Task requirements
Images are to be excluded, and the rest of the data repeated exactly.

Entries shown
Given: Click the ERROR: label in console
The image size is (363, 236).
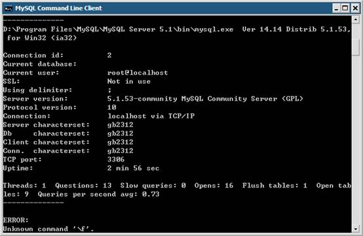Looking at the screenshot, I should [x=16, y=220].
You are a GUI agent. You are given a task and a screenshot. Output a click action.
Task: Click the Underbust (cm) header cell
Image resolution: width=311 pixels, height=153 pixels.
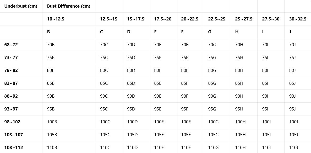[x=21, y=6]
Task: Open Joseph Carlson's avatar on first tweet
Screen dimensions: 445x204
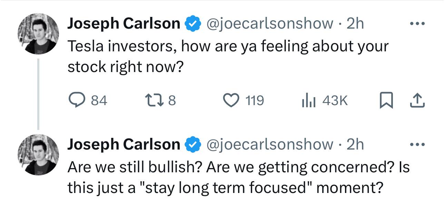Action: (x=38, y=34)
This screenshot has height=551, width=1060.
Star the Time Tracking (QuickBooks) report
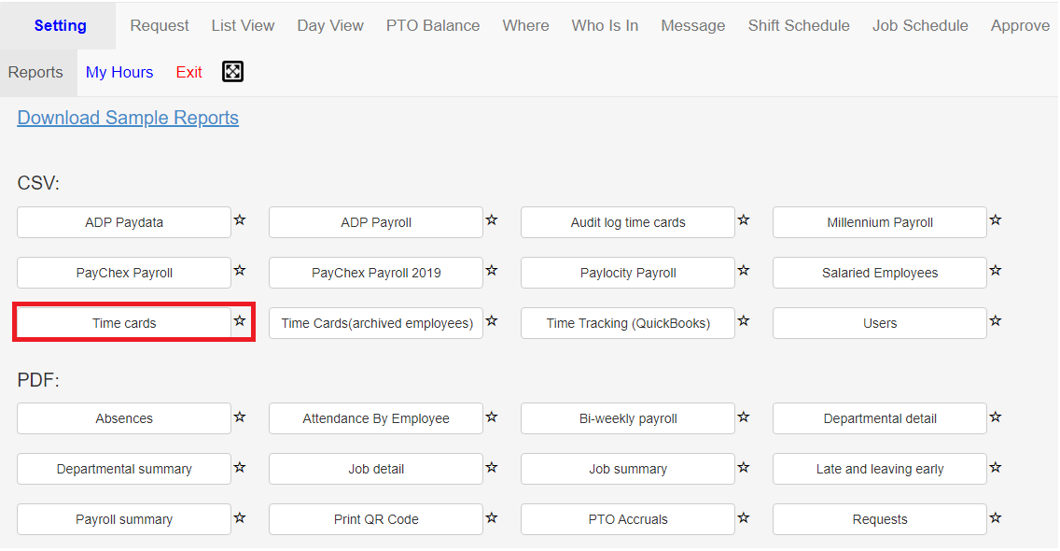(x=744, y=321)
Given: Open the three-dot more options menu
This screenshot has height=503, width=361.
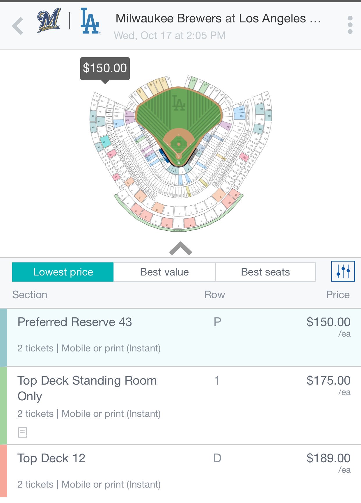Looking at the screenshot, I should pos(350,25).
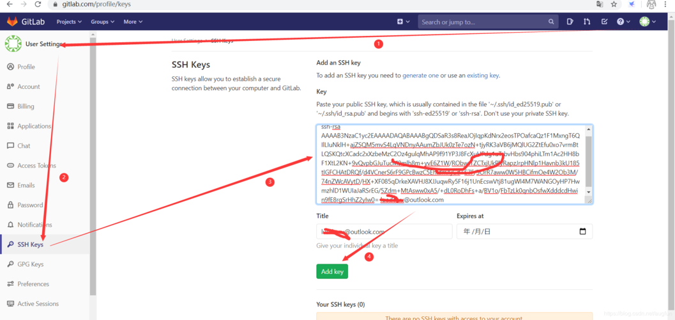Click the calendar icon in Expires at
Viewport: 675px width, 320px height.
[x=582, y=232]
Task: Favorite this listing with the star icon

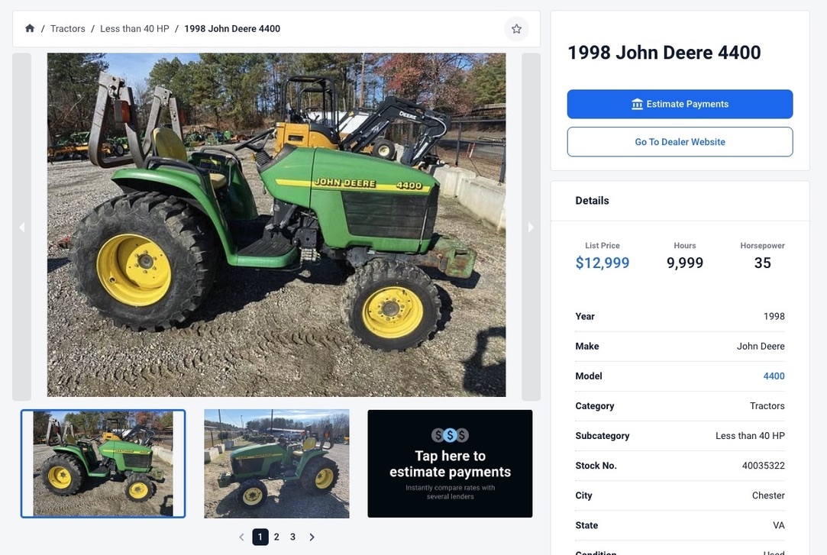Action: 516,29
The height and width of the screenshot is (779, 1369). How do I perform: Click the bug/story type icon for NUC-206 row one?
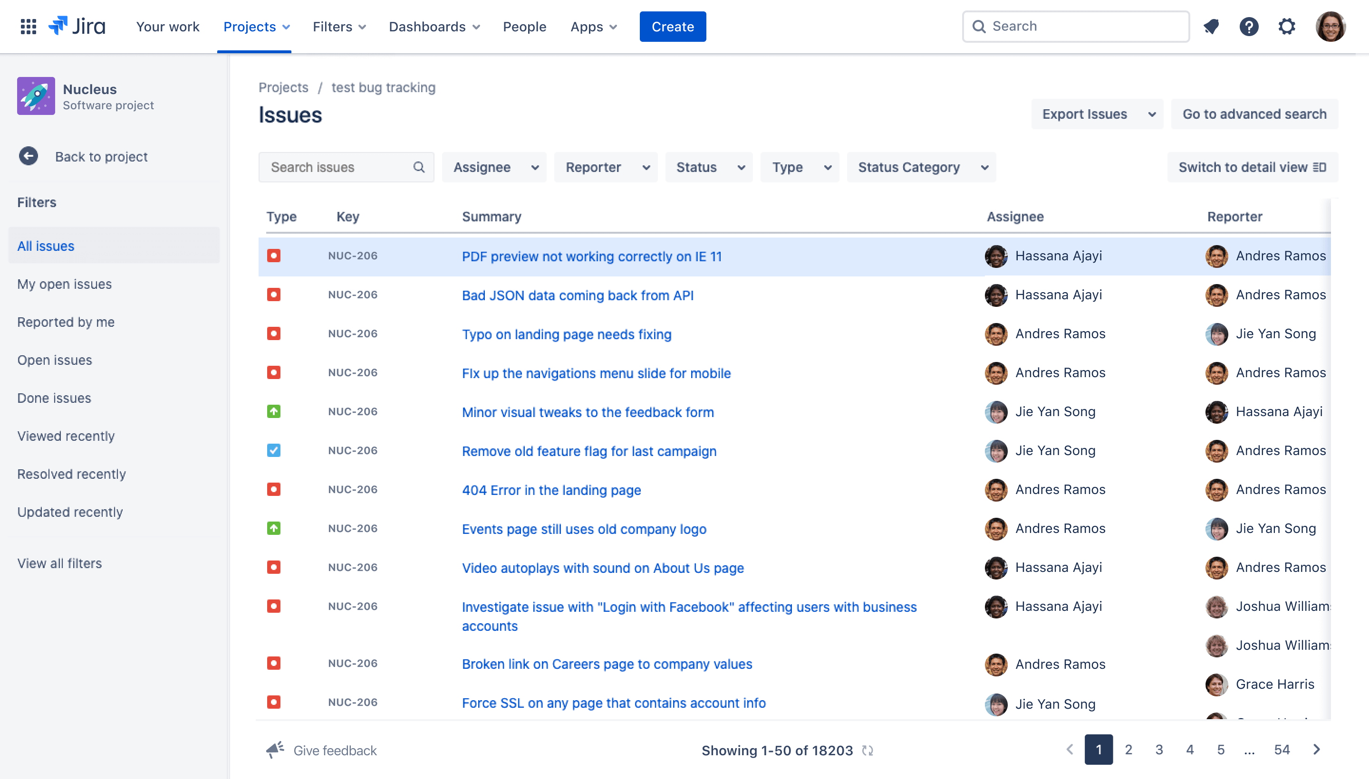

Result for this task
Given: Click the ERROR: label in console
The image size is (363, 236).
Looking at the screenshot, I should [x=16, y=220].
You are a GUI agent. You are given a task and a screenshot. Output a click action.
Task: Click the Underbust (cm) header cell
Image resolution: width=311 pixels, height=153 pixels.
[x=21, y=6]
Task: Open Joseph Carlson's avatar on first tweet
Screen dimensions: 445x204
Action: (x=38, y=34)
This screenshot has height=551, width=1060.
Star the Time Tracking (QuickBooks) report
(x=744, y=321)
Given: Open the three-dot more options menu
This screenshot has height=503, width=361.
Looking at the screenshot, I should pos(350,25).
Click the calendar icon in Expires at
Viewport: 675px width, 320px height.
[x=582, y=232]
Task: Favorite this listing with the star icon

Action: 516,29
The height and width of the screenshot is (779, 1369). How do I perform: Click the bug/story type icon for NUC-206 row one?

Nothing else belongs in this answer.